(Saved data entries)
::::::::

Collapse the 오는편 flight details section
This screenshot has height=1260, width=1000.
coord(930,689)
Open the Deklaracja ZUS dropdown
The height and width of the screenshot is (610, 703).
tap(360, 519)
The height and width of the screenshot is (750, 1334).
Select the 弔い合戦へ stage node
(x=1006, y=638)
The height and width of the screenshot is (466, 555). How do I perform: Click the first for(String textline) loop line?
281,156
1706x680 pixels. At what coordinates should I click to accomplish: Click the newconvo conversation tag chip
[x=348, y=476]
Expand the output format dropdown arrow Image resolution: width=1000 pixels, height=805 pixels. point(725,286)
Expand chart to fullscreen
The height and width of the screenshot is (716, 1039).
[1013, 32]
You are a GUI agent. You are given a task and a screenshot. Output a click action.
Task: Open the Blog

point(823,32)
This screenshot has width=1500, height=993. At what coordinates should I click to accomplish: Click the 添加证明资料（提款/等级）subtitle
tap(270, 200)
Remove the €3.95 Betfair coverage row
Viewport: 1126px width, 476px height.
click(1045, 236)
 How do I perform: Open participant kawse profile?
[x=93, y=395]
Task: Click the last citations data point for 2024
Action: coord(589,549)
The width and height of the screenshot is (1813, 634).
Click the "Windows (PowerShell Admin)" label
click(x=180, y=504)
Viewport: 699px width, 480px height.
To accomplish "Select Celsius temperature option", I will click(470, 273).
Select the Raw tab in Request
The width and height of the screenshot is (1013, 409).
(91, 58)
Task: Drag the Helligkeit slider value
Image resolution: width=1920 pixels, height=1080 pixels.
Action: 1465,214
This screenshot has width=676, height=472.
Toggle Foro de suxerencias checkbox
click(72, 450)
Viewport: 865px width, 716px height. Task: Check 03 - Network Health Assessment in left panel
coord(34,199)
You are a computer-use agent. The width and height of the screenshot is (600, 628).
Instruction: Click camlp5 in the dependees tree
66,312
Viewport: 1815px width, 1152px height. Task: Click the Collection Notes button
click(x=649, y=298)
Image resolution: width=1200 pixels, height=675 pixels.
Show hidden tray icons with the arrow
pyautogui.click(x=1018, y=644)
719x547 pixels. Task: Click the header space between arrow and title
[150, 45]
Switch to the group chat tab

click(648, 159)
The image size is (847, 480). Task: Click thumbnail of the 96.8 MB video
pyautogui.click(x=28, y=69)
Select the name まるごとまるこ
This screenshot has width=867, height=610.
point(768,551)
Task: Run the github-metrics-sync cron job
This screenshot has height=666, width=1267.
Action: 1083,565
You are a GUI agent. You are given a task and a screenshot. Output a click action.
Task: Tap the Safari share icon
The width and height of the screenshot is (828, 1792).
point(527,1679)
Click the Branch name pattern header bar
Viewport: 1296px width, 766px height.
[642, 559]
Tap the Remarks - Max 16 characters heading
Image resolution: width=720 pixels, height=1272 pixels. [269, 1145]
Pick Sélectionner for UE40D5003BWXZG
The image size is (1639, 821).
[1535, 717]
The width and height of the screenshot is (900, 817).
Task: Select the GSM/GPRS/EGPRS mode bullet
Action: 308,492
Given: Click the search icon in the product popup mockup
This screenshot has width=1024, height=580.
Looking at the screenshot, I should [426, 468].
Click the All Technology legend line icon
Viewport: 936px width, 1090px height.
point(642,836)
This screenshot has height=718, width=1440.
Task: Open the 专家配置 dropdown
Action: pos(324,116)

::::::::

→ Aim of the exercise
Write out each entry exactly, and omit nothing.

→ Task response
Collapse the 오는편 flight details section
This screenshot has height=1260, width=1000.
coord(930,689)
Open the Deklaracja ZUS dropdown
The height and width of the screenshot is (610, 703).
tap(360, 519)
The height and width of the screenshot is (750, 1334).
Select the 弔い合戦へ stage node
(x=1006, y=638)
The height and width of the screenshot is (466, 555). How do I perform: Click the first for(String textline) loop line?
281,156
1706x680 pixels. At what coordinates should I click to accomplish: Click the newconvo conversation tag chip
[x=348, y=476]
Expand the output format dropdown arrow Image resolution: width=1000 pixels, height=805 pixels. point(725,286)
Expand chart to fullscreen
The height and width of the screenshot is (716, 1039).
[1013, 32]
You are a GUI agent. You are given a task and a screenshot. Output a click action.
Task: Open the Blog

point(823,32)
This screenshot has width=1500, height=993. At what coordinates should I click to accomplish: Click the 添加证明资料（提款/等级）subtitle
tap(270, 200)
Remove the €3.95 Betfair coverage row
Viewport: 1126px width, 476px height.
click(1045, 236)
 How do I perform: Open participant kawse profile?
[x=93, y=395]
Task: Click the last citations data point for 2024
Action: coord(589,549)
The width and height of the screenshot is (1813, 634).
Click the "Windows (PowerShell Admin)" label
click(x=180, y=504)
Viewport: 699px width, 480px height.
To accomplish "Select Celsius temperature option", I will click(470, 273).
Select the Raw tab in Request
The width and height of the screenshot is (1013, 409).
(91, 58)
Task: Drag the Helligkeit slider value
Image resolution: width=1920 pixels, height=1080 pixels.
Action: 1465,214
This screenshot has width=676, height=472.
Toggle Foro de suxerencias checkbox
click(72, 450)
Viewport: 865px width, 716px height. Task: Check 03 - Network Health Assessment in left panel
coord(34,199)
You are a computer-use agent. The width and height of the screenshot is (600, 628).
Instruction: Click camlp5 in the dependees tree
66,312
Viewport: 1815px width, 1152px height. Task: Click the Collection Notes button
click(x=649, y=298)
Image resolution: width=1200 pixels, height=675 pixels.
Show hidden tray icons with the arrow
pyautogui.click(x=1018, y=644)
719x547 pixels. Task: Click the header space between arrow and title
[150, 45]
Switch to the group chat tab

click(648, 159)
The image size is (847, 480). Task: Click thumbnail of the 96.8 MB video
pyautogui.click(x=28, y=69)
Select the name まるごとまるこ
This screenshot has width=867, height=610.
point(768,551)
Task: Run the github-metrics-sync cron job
This screenshot has height=666, width=1267.
Action: 1083,565
You are a GUI agent. You are given a task and a screenshot. Output a click action.
Task: Tap the Safari share icon
The width and height of the screenshot is (828, 1792).
point(527,1679)
Click the Branch name pattern header bar
Viewport: 1296px width, 766px height.
[642, 559]
Tap the Remarks - Max 16 characters heading
Image resolution: width=720 pixels, height=1272 pixels. [269, 1145]
Pick Sélectionner for UE40D5003BWXZG
The image size is (1639, 821).
[1535, 717]
The width and height of the screenshot is (900, 817).
Task: Select the GSM/GPRS/EGPRS mode bullet
Action: 308,492
Given: Click the search icon in the product popup mockup
This screenshot has width=1024, height=580.
Looking at the screenshot, I should [426, 468].
Click the All Technology legend line icon
Viewport: 936px width, 1090px height.
point(642,836)
This screenshot has height=718, width=1440.
Task: Open the 专家配置 dropdown
Action: pos(324,116)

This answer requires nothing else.